(Given data begins)

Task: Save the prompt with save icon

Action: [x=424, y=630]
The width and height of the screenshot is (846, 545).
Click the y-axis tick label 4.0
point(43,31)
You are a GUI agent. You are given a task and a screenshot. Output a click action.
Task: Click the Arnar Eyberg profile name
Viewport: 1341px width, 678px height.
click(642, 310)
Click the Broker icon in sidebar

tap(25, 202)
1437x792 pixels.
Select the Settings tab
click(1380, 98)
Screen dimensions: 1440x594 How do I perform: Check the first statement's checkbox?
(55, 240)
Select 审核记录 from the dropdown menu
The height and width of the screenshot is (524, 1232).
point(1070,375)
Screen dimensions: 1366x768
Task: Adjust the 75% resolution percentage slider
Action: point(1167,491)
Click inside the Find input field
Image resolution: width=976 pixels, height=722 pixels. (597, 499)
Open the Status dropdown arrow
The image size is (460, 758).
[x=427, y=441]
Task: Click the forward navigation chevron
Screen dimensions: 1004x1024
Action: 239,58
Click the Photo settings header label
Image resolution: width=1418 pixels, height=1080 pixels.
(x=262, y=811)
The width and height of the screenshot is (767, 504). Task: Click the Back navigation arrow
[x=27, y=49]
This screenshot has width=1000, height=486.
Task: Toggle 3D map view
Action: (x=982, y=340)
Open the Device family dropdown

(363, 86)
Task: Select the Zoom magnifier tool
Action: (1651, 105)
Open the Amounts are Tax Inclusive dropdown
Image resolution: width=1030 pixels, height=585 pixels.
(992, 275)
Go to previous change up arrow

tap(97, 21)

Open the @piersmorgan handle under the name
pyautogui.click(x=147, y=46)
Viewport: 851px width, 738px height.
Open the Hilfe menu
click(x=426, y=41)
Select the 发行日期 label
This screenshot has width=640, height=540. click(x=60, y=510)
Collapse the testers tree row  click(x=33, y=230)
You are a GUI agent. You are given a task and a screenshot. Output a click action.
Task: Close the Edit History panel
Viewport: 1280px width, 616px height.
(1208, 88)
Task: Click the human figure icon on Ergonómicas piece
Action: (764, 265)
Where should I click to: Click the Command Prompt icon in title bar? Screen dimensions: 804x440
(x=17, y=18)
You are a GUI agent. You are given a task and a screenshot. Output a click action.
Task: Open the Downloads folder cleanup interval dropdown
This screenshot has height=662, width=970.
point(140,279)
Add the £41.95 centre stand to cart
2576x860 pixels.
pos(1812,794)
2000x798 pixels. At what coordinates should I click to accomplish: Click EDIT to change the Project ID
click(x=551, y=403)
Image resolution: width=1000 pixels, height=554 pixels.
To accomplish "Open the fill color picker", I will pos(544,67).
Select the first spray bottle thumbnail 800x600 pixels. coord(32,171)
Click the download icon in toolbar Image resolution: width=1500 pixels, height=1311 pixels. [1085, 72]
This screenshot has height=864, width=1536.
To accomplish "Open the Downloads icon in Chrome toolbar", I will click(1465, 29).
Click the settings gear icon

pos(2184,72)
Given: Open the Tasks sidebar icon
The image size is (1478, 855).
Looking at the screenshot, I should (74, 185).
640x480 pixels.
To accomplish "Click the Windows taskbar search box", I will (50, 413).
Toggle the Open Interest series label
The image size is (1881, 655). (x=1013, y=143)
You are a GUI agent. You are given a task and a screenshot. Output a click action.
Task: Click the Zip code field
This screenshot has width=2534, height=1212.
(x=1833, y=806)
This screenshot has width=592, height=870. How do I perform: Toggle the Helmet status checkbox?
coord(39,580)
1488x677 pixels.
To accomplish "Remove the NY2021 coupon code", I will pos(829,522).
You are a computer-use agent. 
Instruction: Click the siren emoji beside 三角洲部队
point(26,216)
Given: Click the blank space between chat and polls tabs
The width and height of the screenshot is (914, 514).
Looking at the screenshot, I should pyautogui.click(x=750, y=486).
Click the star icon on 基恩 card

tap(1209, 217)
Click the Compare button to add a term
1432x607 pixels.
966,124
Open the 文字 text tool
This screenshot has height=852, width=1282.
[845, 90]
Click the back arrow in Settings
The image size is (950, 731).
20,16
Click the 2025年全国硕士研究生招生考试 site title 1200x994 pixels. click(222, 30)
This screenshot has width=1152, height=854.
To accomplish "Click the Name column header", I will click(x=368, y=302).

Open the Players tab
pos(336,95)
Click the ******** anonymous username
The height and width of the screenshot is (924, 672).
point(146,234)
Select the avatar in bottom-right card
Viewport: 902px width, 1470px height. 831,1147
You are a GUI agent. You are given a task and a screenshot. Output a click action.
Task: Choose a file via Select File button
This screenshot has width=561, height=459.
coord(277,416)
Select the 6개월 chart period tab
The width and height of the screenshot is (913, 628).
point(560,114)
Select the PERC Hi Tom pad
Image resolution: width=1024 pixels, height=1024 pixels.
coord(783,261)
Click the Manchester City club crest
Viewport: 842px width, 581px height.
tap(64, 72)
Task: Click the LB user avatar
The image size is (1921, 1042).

(Given data ends)

**What you need to do:** Without dropping a single line, output the records above exactly.

**Output for this exercise:**
Task: Save the prompt with save icon

Action: [x=424, y=630]
The width and height of the screenshot is (846, 545).
Click the y-axis tick label 4.0
point(43,31)
You are a GUI agent. You are given a task and a screenshot. Output a click action.
Task: Click the Arnar Eyberg profile name
Viewport: 1341px width, 678px height.
click(642, 310)
Click the Broker icon in sidebar

tap(25, 202)
1437x792 pixels.
Select the Settings tab
click(1380, 98)
Screen dimensions: 1440x594 How do I perform: Check the first statement's checkbox?
(55, 240)
Select 审核记录 from the dropdown menu
The height and width of the screenshot is (524, 1232).
point(1070,375)
Screen dimensions: 1366x768
Task: Adjust the 75% resolution percentage slider
Action: point(1167,491)
Click inside the Find input field
Image resolution: width=976 pixels, height=722 pixels. (597, 499)
Open the Status dropdown arrow
The image size is (460, 758).
[x=427, y=441]
Task: Click the forward navigation chevron
Screen dimensions: 1004x1024
Action: 239,58
Click the Photo settings header label
Image resolution: width=1418 pixels, height=1080 pixels.
(x=262, y=811)
The width and height of the screenshot is (767, 504). Task: Click the Back navigation arrow
[x=27, y=49]
This screenshot has width=1000, height=486.
Task: Toggle 3D map view
Action: (x=982, y=340)
Open the Device family dropdown

(363, 86)
Task: Select the Zoom magnifier tool
Action: (1651, 105)
Open the Amounts are Tax Inclusive dropdown
Image resolution: width=1030 pixels, height=585 pixels.
(992, 275)
Go to previous change up arrow

tap(97, 21)

Open the @piersmorgan handle under the name
pyautogui.click(x=147, y=46)
Viewport: 851px width, 738px height.
Open the Hilfe menu
click(x=426, y=41)
Select the 发行日期 label
This screenshot has width=640, height=540. click(x=60, y=510)
Collapse the testers tree row  click(x=33, y=230)
You are a GUI agent. You are given a task and a screenshot. Output a click action.
Task: Close the Edit History panel
Viewport: 1280px width, 616px height.
(1208, 88)
Task: Click the human figure icon on Ergonómicas piece
Action: (764, 265)
Where should I click to: Click the Command Prompt icon in title bar? Screen dimensions: 804x440
(x=17, y=18)
You are a GUI agent. You are given a task and a screenshot. Output a click action.
Task: Open the Downloads folder cleanup interval dropdown
This screenshot has height=662, width=970.
point(140,279)
Add the £41.95 centre stand to cart
2576x860 pixels.
pos(1812,794)
2000x798 pixels. At what coordinates should I click to accomplish: Click EDIT to change the Project ID
click(x=551, y=403)
Image resolution: width=1000 pixels, height=554 pixels.
To accomplish "Open the fill color picker", I will pos(544,67).
Select the first spray bottle thumbnail 800x600 pixels. coord(32,171)
Click the download icon in toolbar Image resolution: width=1500 pixels, height=1311 pixels. [1085, 72]
This screenshot has height=864, width=1536.
To accomplish "Open the Downloads icon in Chrome toolbar", I will click(1465, 29).
Click the settings gear icon

pos(2184,72)
Given: Open the Tasks sidebar icon
The image size is (1478, 855).
Looking at the screenshot, I should (74, 185).
640x480 pixels.
To accomplish "Click the Windows taskbar search box", I will (50, 413).
Toggle the Open Interest series label
The image size is (1881, 655). (x=1013, y=143)
You are a GUI agent. You are given a task and a screenshot. Output a click action.
Task: Click the Zip code field
This screenshot has width=2534, height=1212.
(x=1833, y=806)
This screenshot has width=592, height=870. How do I perform: Toggle the Helmet status checkbox?
coord(39,580)
1488x677 pixels.
To accomplish "Remove the NY2021 coupon code", I will pos(829,522).
You are a computer-use agent. 
Instruction: Click the siren emoji beside 三角洲部队
point(26,216)
Given: Click the blank space between chat and polls tabs
The width and height of the screenshot is (914, 514).
Looking at the screenshot, I should pyautogui.click(x=750, y=486).
Click the star icon on 基恩 card

tap(1209, 217)
Click the Compare button to add a term
1432x607 pixels.
966,124
Open the 文字 text tool
This screenshot has height=852, width=1282.
[845, 90]
Click the back arrow in Settings
The image size is (950, 731).
20,16
Click the 2025年全国硕士研究生招生考试 site title 1200x994 pixels. click(222, 30)
This screenshot has width=1152, height=854.
To accomplish "Click the Name column header", I will click(x=368, y=302).

Open the Players tab
pos(336,95)
Click the ******** anonymous username
The height and width of the screenshot is (924, 672).
point(146,234)
Select the avatar in bottom-right card
Viewport: 902px width, 1470px height. 831,1147
You are a GUI agent. You are given a task and a screenshot. Output a click action.
Task: Choose a file via Select File button
This screenshot has width=561, height=459.
coord(277,416)
Select the 6개월 chart period tab
The width and height of the screenshot is (913, 628).
point(560,114)
Select the PERC Hi Tom pad
Image resolution: width=1024 pixels, height=1024 pixels.
coord(783,261)
Click the Manchester City club crest
Viewport: 842px width, 581px height.
tap(64, 72)
Task: Click the LB user avatar
The image size is (1921, 1042).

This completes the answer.